- **Work task**:
Using the entries below, output exactly the line containing "This screenshot has width=1568, height=715." and all lines that follow it to the end.

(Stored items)
====
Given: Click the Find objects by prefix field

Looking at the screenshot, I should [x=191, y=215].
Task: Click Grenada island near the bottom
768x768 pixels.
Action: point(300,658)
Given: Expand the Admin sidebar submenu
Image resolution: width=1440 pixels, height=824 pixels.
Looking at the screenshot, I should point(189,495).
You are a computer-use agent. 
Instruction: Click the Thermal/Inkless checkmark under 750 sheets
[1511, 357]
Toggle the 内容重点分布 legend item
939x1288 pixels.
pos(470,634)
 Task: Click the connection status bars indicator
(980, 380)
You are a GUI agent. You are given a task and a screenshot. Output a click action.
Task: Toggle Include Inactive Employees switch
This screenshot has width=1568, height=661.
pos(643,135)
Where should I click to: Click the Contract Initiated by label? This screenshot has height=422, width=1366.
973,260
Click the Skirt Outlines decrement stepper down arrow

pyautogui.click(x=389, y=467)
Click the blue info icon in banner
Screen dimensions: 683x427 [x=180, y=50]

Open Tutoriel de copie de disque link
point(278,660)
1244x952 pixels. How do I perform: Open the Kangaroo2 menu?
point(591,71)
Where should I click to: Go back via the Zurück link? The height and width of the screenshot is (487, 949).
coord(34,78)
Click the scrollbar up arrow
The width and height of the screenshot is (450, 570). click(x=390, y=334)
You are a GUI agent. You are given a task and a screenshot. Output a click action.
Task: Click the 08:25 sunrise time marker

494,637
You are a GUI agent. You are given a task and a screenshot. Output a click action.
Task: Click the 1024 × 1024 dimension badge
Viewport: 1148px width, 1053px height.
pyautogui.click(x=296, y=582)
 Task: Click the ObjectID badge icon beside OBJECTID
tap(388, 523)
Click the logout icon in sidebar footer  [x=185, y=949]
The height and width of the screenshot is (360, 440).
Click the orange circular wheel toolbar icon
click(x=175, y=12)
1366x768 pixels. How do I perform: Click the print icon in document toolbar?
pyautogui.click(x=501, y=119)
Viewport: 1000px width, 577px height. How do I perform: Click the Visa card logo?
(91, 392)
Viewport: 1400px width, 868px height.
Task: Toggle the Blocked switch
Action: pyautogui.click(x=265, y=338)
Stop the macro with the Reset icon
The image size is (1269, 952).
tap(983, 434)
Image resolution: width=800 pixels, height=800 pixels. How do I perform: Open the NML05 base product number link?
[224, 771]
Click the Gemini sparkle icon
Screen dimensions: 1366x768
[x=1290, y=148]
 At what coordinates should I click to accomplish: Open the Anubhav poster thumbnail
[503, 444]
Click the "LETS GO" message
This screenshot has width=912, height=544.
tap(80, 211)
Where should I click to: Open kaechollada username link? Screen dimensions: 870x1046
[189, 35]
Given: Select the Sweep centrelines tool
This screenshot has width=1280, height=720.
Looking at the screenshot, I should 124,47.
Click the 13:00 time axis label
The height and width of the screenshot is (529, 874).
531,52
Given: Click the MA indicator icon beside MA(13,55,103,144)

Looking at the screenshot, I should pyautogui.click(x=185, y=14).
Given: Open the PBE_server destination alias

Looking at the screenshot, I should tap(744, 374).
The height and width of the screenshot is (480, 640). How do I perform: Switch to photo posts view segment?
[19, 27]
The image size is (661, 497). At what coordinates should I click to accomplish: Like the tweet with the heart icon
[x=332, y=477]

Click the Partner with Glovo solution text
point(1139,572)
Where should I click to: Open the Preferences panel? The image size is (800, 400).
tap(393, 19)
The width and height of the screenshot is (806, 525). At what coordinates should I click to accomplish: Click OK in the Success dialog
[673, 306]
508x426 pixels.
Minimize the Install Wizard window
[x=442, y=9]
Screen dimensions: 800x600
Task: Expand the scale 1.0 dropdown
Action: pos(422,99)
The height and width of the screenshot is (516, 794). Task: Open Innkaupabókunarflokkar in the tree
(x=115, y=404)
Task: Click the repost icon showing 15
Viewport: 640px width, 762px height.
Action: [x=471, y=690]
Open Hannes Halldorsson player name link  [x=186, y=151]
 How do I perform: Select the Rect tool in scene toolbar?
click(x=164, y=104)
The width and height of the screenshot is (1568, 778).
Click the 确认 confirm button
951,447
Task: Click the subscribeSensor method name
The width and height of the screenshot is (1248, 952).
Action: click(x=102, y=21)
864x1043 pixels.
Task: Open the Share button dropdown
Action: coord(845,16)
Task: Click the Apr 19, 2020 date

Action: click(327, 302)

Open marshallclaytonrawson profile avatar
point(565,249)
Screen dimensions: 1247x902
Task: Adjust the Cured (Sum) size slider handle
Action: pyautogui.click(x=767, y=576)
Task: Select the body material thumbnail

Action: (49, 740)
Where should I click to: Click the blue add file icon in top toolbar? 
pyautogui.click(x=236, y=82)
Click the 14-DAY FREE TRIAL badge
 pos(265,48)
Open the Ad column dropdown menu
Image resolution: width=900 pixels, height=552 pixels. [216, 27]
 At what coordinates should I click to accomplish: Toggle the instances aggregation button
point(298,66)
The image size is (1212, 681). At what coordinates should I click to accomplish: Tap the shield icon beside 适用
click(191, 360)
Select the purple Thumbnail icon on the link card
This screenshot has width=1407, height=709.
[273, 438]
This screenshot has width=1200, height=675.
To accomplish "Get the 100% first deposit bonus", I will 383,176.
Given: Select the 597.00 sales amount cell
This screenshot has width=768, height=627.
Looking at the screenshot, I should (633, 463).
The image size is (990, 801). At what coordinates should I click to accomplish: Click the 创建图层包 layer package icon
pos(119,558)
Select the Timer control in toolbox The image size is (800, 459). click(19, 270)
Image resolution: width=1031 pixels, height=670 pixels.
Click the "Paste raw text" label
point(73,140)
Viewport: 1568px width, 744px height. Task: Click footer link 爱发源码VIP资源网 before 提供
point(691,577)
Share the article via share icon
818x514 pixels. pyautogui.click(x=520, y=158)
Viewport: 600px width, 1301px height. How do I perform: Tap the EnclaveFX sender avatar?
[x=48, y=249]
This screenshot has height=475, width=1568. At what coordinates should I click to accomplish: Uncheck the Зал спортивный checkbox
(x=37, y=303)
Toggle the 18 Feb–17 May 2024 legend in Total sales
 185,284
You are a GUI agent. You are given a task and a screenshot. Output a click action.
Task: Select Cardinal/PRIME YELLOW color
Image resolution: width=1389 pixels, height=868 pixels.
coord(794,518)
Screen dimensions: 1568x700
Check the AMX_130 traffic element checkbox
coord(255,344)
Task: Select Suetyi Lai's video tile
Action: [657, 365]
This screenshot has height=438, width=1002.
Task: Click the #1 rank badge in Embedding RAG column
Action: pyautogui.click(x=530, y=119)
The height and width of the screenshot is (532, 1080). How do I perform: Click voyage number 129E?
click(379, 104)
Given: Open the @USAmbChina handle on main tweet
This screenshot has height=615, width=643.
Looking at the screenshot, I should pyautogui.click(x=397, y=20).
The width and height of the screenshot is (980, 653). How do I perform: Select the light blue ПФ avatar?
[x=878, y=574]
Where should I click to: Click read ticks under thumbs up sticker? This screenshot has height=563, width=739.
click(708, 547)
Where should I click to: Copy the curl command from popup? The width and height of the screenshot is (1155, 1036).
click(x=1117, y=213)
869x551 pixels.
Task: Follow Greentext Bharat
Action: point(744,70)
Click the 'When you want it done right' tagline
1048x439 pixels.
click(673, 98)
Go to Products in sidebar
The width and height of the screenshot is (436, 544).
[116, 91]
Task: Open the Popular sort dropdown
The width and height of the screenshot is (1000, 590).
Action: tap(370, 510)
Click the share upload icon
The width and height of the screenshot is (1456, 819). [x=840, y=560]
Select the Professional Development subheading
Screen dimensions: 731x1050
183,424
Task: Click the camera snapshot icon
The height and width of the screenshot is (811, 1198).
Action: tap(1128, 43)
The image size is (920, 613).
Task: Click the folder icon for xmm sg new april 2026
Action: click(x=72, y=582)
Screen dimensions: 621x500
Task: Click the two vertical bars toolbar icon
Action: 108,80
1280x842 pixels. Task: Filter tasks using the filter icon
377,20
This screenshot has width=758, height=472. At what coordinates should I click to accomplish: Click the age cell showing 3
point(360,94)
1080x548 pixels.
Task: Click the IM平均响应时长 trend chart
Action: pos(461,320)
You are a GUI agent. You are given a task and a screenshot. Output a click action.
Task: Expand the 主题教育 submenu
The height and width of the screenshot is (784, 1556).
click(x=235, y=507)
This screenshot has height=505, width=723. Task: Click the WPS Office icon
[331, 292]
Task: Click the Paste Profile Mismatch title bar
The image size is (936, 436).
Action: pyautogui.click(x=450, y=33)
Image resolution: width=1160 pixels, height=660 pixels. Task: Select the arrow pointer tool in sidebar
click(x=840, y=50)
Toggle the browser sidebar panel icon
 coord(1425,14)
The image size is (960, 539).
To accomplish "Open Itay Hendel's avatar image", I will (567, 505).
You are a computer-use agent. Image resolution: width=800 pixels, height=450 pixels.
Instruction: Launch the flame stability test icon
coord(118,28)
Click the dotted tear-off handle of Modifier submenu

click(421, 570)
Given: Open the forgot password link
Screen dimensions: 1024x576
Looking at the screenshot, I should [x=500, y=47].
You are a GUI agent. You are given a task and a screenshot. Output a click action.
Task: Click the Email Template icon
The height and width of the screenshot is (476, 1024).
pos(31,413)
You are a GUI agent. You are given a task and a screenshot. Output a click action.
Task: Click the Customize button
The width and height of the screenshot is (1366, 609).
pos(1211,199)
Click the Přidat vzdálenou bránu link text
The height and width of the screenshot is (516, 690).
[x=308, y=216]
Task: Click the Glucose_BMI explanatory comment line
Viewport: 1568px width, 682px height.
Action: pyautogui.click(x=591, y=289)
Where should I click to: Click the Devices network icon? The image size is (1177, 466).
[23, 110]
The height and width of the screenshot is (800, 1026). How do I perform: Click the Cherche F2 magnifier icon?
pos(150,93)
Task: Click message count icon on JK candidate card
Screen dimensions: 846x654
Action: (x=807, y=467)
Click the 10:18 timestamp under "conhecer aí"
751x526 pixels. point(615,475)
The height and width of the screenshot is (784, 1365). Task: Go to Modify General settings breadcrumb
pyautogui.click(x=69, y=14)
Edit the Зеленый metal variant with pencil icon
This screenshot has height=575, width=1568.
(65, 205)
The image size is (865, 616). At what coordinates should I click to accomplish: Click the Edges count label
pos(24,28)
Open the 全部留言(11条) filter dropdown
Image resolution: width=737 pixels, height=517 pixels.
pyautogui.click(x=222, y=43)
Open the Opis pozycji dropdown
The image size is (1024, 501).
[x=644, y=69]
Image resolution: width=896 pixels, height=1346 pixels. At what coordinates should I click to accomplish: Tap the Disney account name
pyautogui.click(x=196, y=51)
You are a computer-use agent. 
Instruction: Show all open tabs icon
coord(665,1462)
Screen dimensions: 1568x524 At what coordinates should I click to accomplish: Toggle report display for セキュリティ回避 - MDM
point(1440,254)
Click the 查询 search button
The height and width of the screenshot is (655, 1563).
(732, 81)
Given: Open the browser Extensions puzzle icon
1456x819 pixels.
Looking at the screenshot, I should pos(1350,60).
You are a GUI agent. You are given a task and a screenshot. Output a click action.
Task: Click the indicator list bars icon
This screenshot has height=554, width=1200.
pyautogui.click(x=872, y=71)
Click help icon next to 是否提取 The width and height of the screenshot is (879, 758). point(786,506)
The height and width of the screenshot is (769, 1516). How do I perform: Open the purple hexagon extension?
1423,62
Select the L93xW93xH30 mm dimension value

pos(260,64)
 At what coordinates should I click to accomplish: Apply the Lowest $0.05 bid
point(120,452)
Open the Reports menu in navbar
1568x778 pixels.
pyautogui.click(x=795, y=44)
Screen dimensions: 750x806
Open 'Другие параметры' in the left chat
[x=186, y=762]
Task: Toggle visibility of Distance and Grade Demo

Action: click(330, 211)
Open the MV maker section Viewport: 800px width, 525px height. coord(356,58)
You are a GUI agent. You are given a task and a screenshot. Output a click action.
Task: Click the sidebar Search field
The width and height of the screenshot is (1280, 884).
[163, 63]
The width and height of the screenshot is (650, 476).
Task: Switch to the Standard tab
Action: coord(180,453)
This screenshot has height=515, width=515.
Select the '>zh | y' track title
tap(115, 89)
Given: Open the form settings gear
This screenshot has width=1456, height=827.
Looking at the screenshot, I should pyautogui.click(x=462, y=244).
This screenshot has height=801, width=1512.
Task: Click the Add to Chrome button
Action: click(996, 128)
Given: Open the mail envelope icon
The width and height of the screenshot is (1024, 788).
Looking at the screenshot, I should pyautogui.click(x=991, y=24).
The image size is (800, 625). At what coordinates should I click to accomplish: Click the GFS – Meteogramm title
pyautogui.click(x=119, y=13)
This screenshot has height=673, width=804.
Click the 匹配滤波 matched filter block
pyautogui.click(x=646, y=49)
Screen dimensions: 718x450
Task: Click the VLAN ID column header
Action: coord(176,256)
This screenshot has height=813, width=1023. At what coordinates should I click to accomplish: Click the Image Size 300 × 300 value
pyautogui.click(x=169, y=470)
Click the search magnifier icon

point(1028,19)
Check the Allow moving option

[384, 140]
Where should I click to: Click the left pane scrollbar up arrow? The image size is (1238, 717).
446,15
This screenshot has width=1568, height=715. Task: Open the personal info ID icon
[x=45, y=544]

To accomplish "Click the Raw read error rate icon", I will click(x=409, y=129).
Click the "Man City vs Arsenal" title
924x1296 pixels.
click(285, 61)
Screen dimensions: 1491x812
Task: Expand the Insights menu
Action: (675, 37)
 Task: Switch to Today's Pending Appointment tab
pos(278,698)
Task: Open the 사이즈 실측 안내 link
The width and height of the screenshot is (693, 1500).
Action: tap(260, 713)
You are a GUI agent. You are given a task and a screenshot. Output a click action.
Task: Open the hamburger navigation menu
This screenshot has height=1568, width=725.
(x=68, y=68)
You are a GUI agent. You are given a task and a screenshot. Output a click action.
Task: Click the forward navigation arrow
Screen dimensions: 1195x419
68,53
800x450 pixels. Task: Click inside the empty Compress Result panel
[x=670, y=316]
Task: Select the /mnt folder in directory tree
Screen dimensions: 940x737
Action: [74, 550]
====
- **Answer area**:
This screenshot has width=1568, height=715. Task: Open the personal info ID icon
[x=45, y=544]

To accomplish "Click the Raw read error rate icon", I will click(x=409, y=129).
Click the "Man City vs Arsenal" title
924x1296 pixels.
click(285, 61)
Screen dimensions: 1491x812
Task: Expand the Insights menu
Action: (675, 37)
 Task: Switch to Today's Pending Appointment tab
pos(278,698)
Task: Open the 사이즈 실측 안내 link
The width and height of the screenshot is (693, 1500).
Action: tap(260, 713)
You are a GUI agent. You are given a task and a screenshot. Output a click action.
Task: Open the hamburger navigation menu
This screenshot has height=1568, width=725.
(x=68, y=68)
You are a GUI agent. You are given a task and a screenshot. Output a click action.
Task: Click the forward navigation arrow
Screen dimensions: 1195x419
68,53
800x450 pixels. Task: Click inside the empty Compress Result panel
[x=670, y=316]
Task: Select the /mnt folder in directory tree
Screen dimensions: 940x737
Action: [74, 550]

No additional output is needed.